If you work out enough, you're practically guaranteed a trim, toned, sexy body. But there's more to being active than aesthetic benefits. Regular exercise prevents weight gain and bone loss, promotes strong muscles and joints, and has been shown to help stave off some chronic illnesses.

And while it's never too late to get in great shape, you'll be more likely to look and feel your best if you focus on specific exercises at different stages of your life.

That's why SHAPE enlisted Palm Beach, Fla.-based Reebok University master trainer Joy Prouty to design a decade-by-decade plan tailored just for you. "As the years pass, many women settle for weaker muscles, more huffing and puffing and an expanding waistline," Prouty says. "A program that addresses the issues your body is facing now is the best way to prevent that."

The centerpiece of this fitness plan is an efficient multimuscle resistance routine. Combine that with our cardio prescriptions, bonus moves and guidelines that target your specific needs in your 20s, 30s and 40s, and you'll look and feel your very best from one year to the next.

THE PLAN



Warm-up Begin each workout with 5-10 minutes of low-intensity cardio, ideally on a machine that works both your arms and your legs.

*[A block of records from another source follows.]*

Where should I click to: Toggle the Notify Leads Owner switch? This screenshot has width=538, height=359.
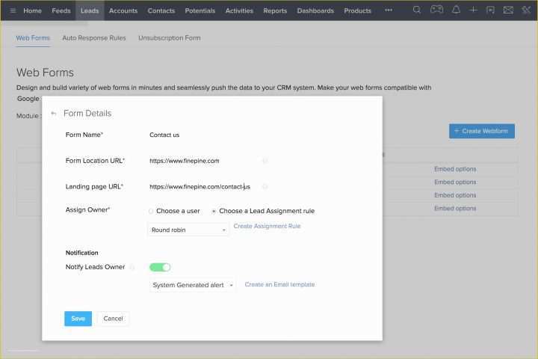[x=160, y=267]
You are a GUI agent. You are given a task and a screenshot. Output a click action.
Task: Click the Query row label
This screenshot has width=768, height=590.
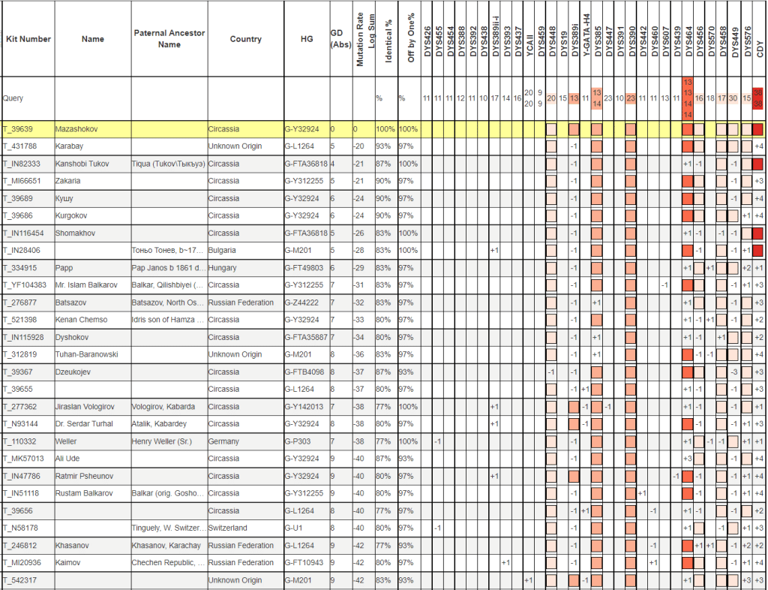click(x=14, y=98)
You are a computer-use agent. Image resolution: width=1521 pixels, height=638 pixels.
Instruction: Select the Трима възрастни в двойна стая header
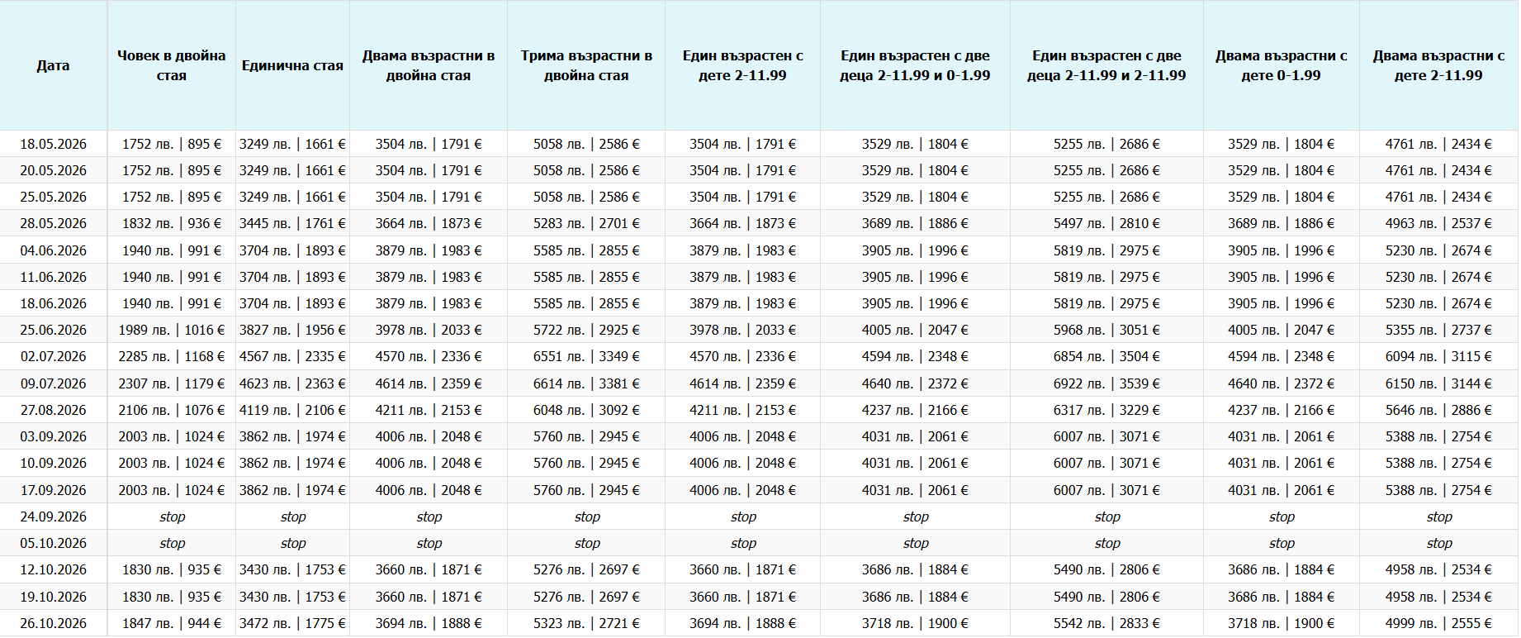point(586,65)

Workout guidelines Two to three days a week on nonconsecutive days, do the basic strength moves above and the target moves for your age group on the following pages. Do 2-3 sets of each move, resting 1 minute between sets. On day 1, perform 8-12 reps with heavier weights to build strength; on day 2, perform 12-15 reps with lighter weights to build endurance. If you opt for a third day, follow the sets and reps for either day 1 or day 2. Always use enough weight to fatigue your muscles by the final rep of each set.



Ab Rx After completing all the strength moves, perform 2 sets of 15-20 reps of the abdominal exercises of your choice, such as crunches, reverse curls and oblique twists.



Cool-down End each workout by stretching all of your major muscles, holding each stretch to a point of mild tension for 30 seconds.



Cardio complement Aim to get 20-45 minutes of cardio, 3-5 days a week, varying intensity, duration and impact to prevent injury and work the entire body. Include 1-2 days of interval training (alternating periods of faster- and slower-paced work). Intervals allow you to push your limits and improve aerobic capacity, boost metabolism and burn calories. See the plan for your age group for specific strategies.



Just starting out? If you're new to exercise, do the basic strength program without adding the age-specific target moves, along with 3-5 cardio workouts as described in Cardio Complement (above), for 6 weeks. After that, you'll be strong enough to follow the strength and cardio recommendations for your age group.



Progression pointers While this plan is designed to give you the kind of workout your body needs from your 20s through your 40s, it's important to change your workout every couple of months. Use this program for 8 weeks, then mix things up for 8 weeks with other strength workouts such as those found in SHAPE.